**Text shown**
"""

The memory manager and the segment readers exchange messages for synchronization about the configuration and status of shared memory segments. We use the BIND 10's inter-module command framework to implement these messages.

Each message is defined as a single command with possible command arguments. The following messages (commands) are defined:

  • "segment_info_update": This will be sent by the memmgr to each of its reader processes (maintained in SegmentInfo::readers) at system start up or when a new version of memory segment is ready and the readers need to be switched to the new one. Its argument is a list of maps, each of which contains:
    • data_source_name: string, corresponding data source name. value of memmgr's SegmentInfo::datasrc_name.
    • params: map, detailed parameters of the information specific to the segment type (generalized so we can extend it for other types of segments). The currently possible parameter is:
      • mapped_file: string, a path to a file to be mapped to memory.
  • "segment_info_update_ack": This will be sent in response to segment_info_update from reader processes to the memmgr. It confirms that the sender reader process has migrated to the new version(s) of the segment(s) and no longer uses the old version of the segment. Arguments: see below.

"""

**Data shown**
"""

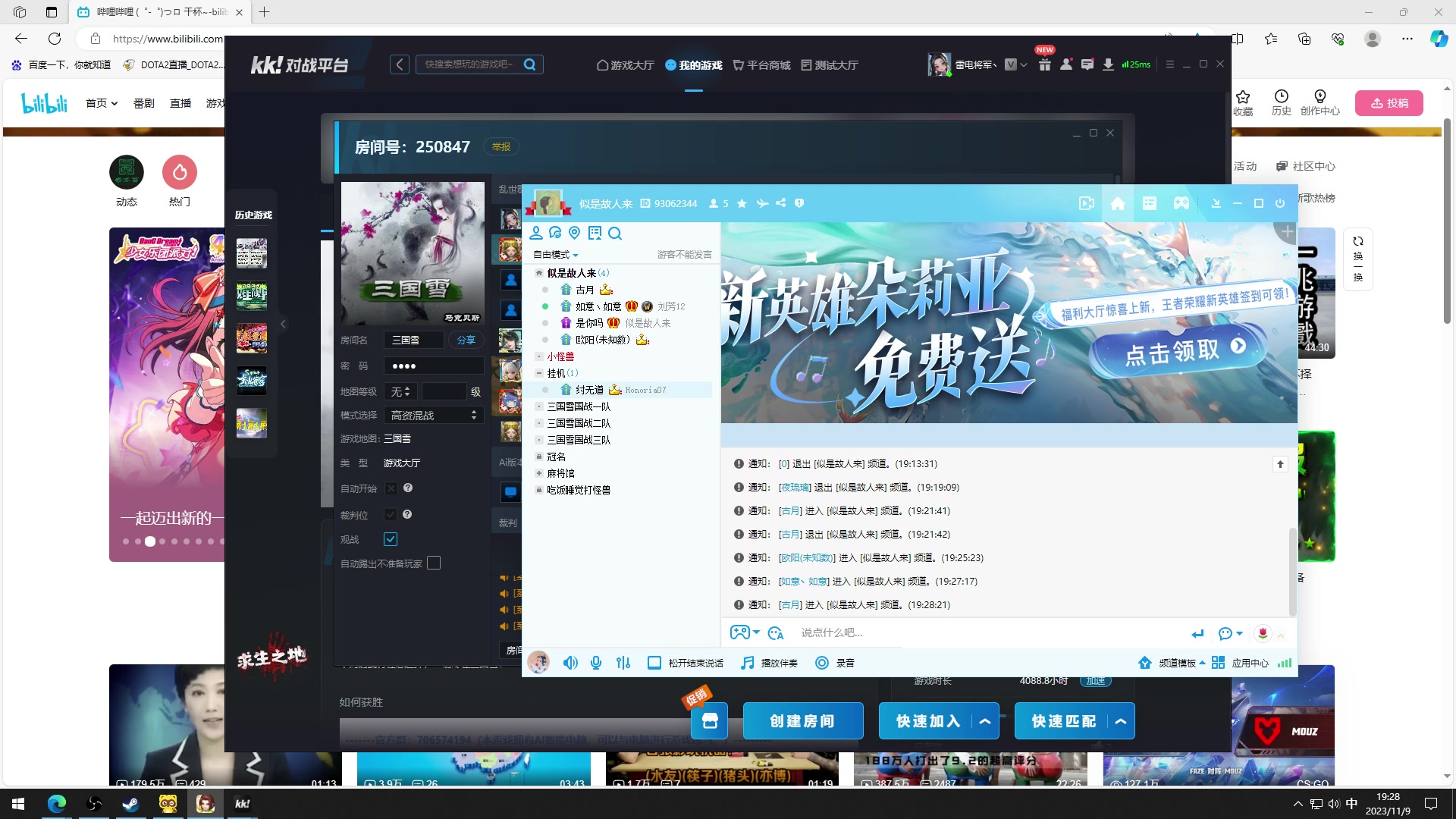
Task: Share channel 似是故人来 using share icon
Action: point(781,203)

"""

**Exercise A**
From the text on memory segment messages above, quote the passage from "Each message is" up to and including "of memmgr's SegmentInfo::datasrc_name.".
**Exercise B**
According to the text on memory segment messages, what does the mapped_file parameter hold?

**Full answer A**
Each message is defined as a single command with possible command arguments. The following messages (commands) are defined:

  • "segment_info_update": This will be sent by the memmgr to each of its reader processes (maintained in SegmentInfo::readers) at system start up or when a new version of memory segment is ready and the readers need to be switched to the new one. Its argument is a list of maps, each of which contains:
    • data_source_name: string, corresponding data source name. value of memmgr's SegmentInfo::datasrc_name.

**Full answer B**
A path to a file to be mapped to memory.